Sheila has spent her life reaching out to people across a wide spectrum of regions, bringing compassion and dedication to each setting she serves. Early in her career, she worked with the United Nations High Commissioner for Refugees in Southeast Asia as an English as a Second Language teacher, supporting displaced individuals and families in building new pathways forward. She was later awarded a fellowship from the Open Society Foundation, where she helped develop some of the first investment banks in Eastern Europe following the fall of the Soviet Union, contributing to educational and economic renewal during a time of significant transition. From there she worked in refugee resettlement in Bosnia, helping to integrate a new population of people into the social and economic fabric of the United States.

 

Her commitment to service has continued through extensive work with incarcerated and underserved populations. Sheila has volunteered with the Massachusetts Department of Correction and the Massachusetts State Hospital System as both an instructor and chaplain, and remains actively engaged in accompanying incarcerated individuals in their pursuit of healing and wholeness. In addition to spending years tutoring struggling readers in the New Haven, Boston and Belmont public school systems build confidence and skills, she remains committed to parish life as a lector and Eucharistic Minister.
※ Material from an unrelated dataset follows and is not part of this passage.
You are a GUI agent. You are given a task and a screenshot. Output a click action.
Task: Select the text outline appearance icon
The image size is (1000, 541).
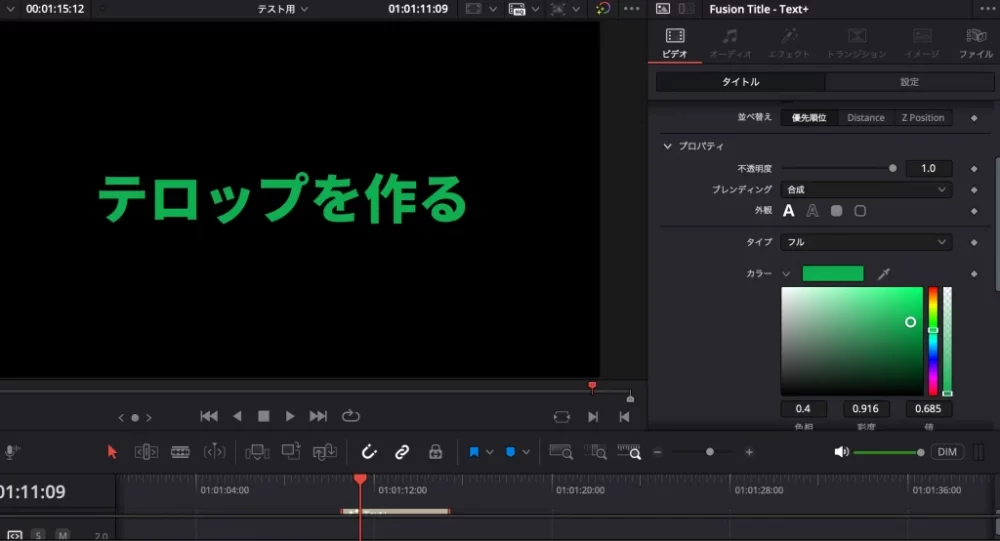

Distinguished Professional Achievement

Maryclaire Dale '84

Maryclaire Dale is a longtime legal affairs writer for The Associated Press and a 2018 Nieman Fellow and adjunct at Harvard. Her career has taken her from the West Virginia coalfields to a Caribbean murder trial to the sexual assault trials of Catholic priests and actor Bill Cosby. Her work unsealing Cosby’s testimony in a confidential deposition led to his 2015 arrest and two criminal trials.

 

Dale has also closely covered the $1B NFL concussion settlement, publishing a 2021 investigation of race bias in dementia testing that led to more than $100M in new awards and benefits for Black players. And her 2021 story on the lax prosecution of campus rapes aired in print and TV markets around the world, from Seoul to Tehran, and helped one woman seek justice.

 

She has appeared on "The Rachel Maddow Show," “PBS NewsHour,” NPR’s “The Takeaway,” the BBC, and other news programs. She contributed to the AP's coverage of the Trump assassination attempt, reporting from Butler, Pa., which was a Pulitzer finalist for Breaking News in 2024. 

John Klofas '77

John Klofas, 2026 winner of the Holy Cross Sanctae Crucis award

Community, justice, and a commitment to analysis are the three ideas that have shaped Klofas’ personal and professional life. 

 

Klofas is an active member of his Rochester, New York community. He was extensively involved in efforts to reduce violence in the community and to address a local epidemic of opioid use and its related deaths. He also wrote a column addressing these local issues for a highly-regarded community newspaper. 

 

Along with local projects, John also served as a team member for a multi-year nationwide anti-violence project under the U.S. Department of Justice. With a broadened view of justice, John continues to serve on a team addressing court-ordered reform in policing. That work has involved six major police agencies across the country.  

 

John has an extensive record of research and publications in the field of criminal justice. He founded the student-centered research center at Rochester Institute of Technology, the Center for Public Safety Initiatives (CPSI), which researches, analyzes, and promotes strategies that advance safety, justice, and crime reduction.

Sanctae Crucis Award

Awards Ceremony

The 2026 ceremony is scheduled for June 6 at 12 p.m. It will be held in the Luth Concert Hall at the Prior Performing Arts Center.